При осмотре каменоломен Бажен поступал проще: всех непокорных и недовольных загоняли поглубже в карьеры, где их стерегли десятники с бичами. Наверху Ордынцева встречали приказчики с верными холуями. По их рассказам, все шло хорошо.
А если Сеня выказывал намерение спуститься в каменоломню, Пущин решительно восставал против этого.
– Ты высокого порождения человек, – заявлял он, сурово хмуря брови и топорща огромную бороду, – не нам, смердам, чета. Упаси бог, несчастье: как я за тебя перед батюшкой отвечу?
– Выпусти ломщиков, я с ними поговорю.
– Нет, и не проси. Они урок не выполнят – кто будет повинен? Да на что тебе они? Вот ломщики – расспрашивай!

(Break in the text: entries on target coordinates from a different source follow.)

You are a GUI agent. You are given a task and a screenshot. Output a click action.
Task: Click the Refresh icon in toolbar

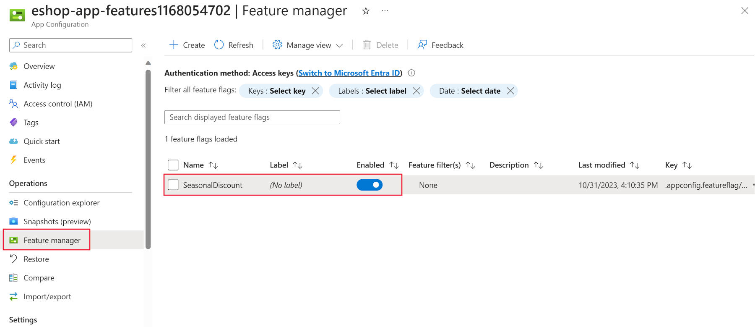click(219, 45)
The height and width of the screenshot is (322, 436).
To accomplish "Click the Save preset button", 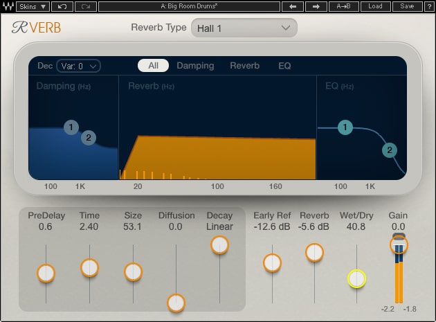I will click(x=407, y=6).
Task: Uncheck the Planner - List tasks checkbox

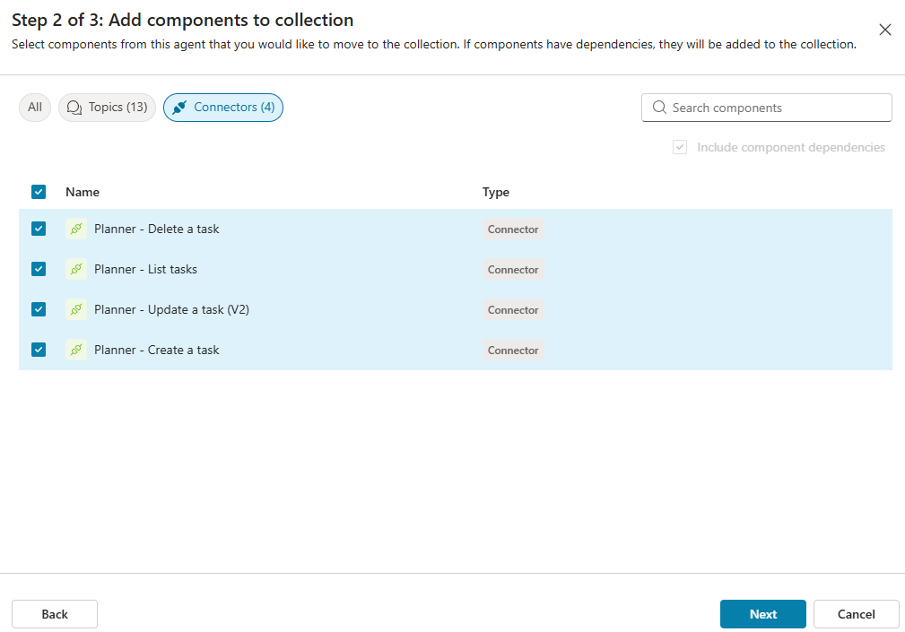Action: pyautogui.click(x=39, y=269)
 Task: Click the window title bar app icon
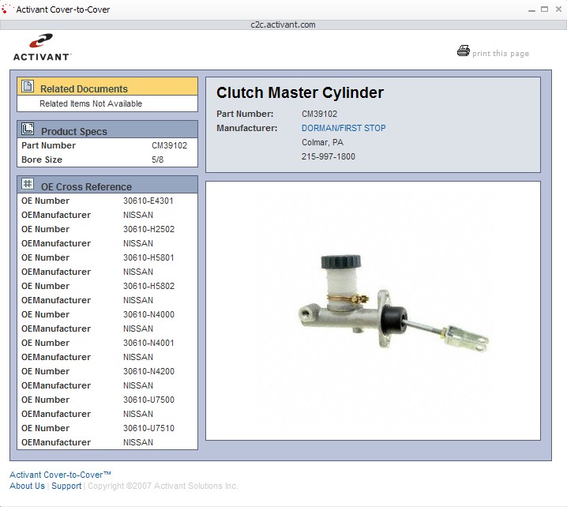(8, 9)
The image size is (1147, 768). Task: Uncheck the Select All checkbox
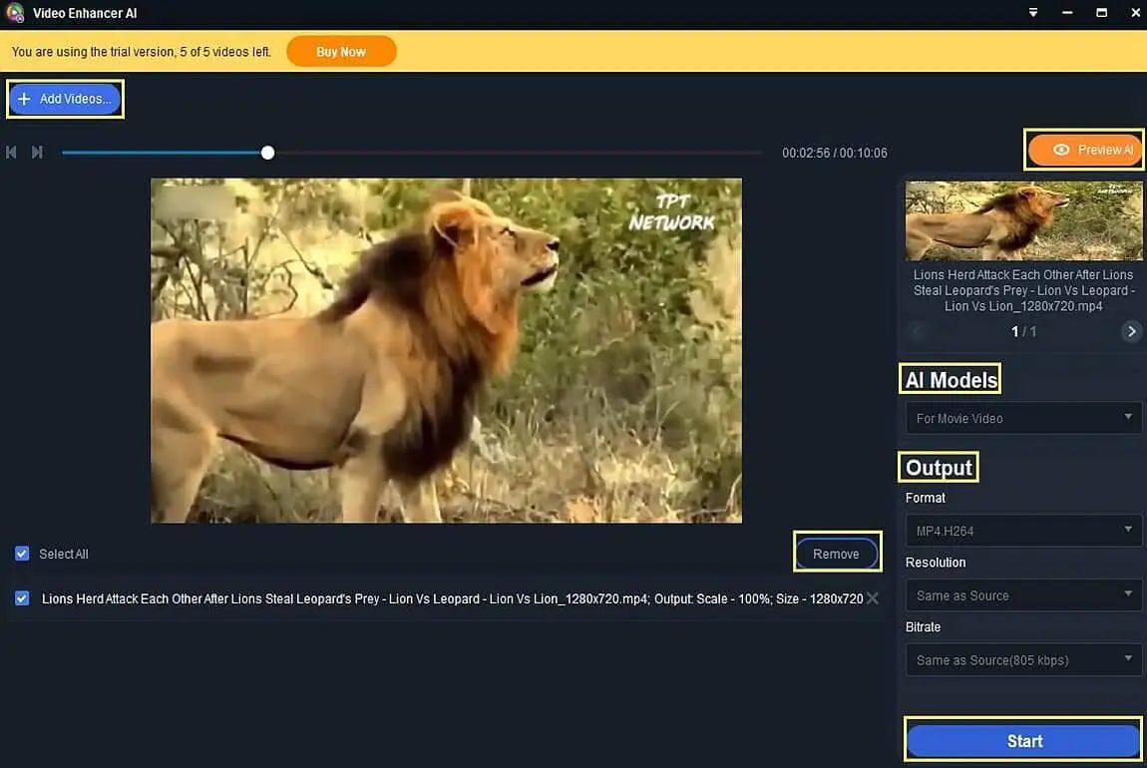[21, 553]
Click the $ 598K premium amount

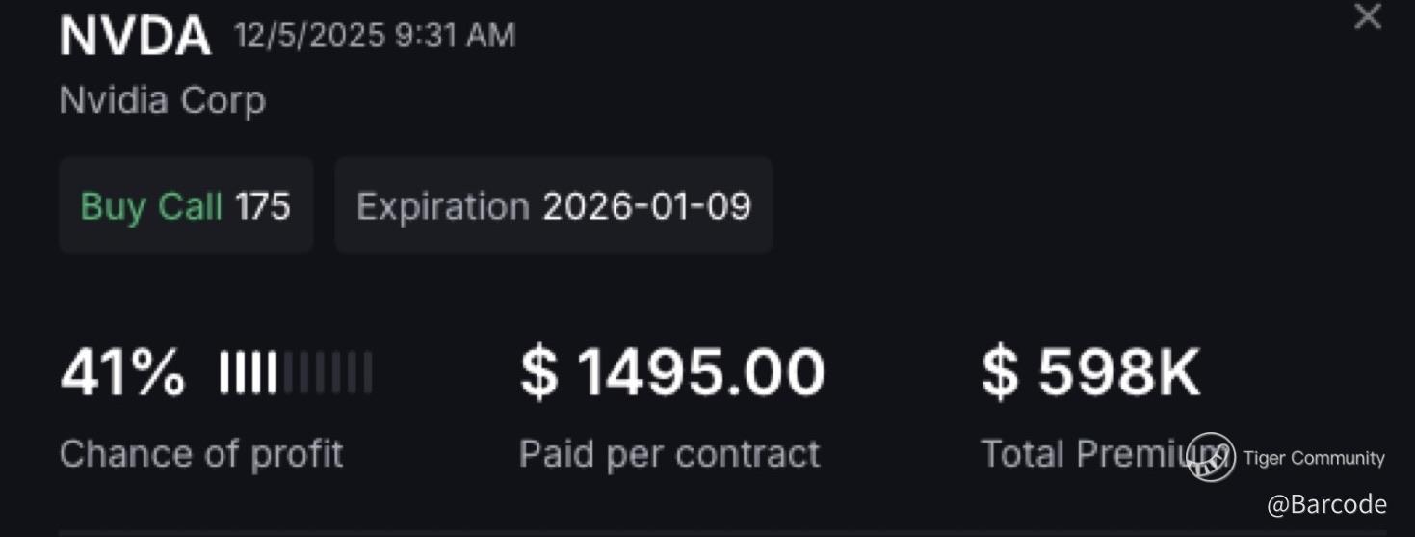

Сеня вернулся в Москву, не разузнав ничего. А безобразий творилось много. Целовальники, сговорившись с боярскими и княжескими тиунами, требовали на работу зажиточных мужиков. Те откупались, предпочитая потерять деньги, чем здоровье. Повинность перекладывалась на бедноту, у которой не было и алтына задобрить начальство. Мужики шли в лес или на каменные ломки, а их жалкое хозяйство приходило в упадок.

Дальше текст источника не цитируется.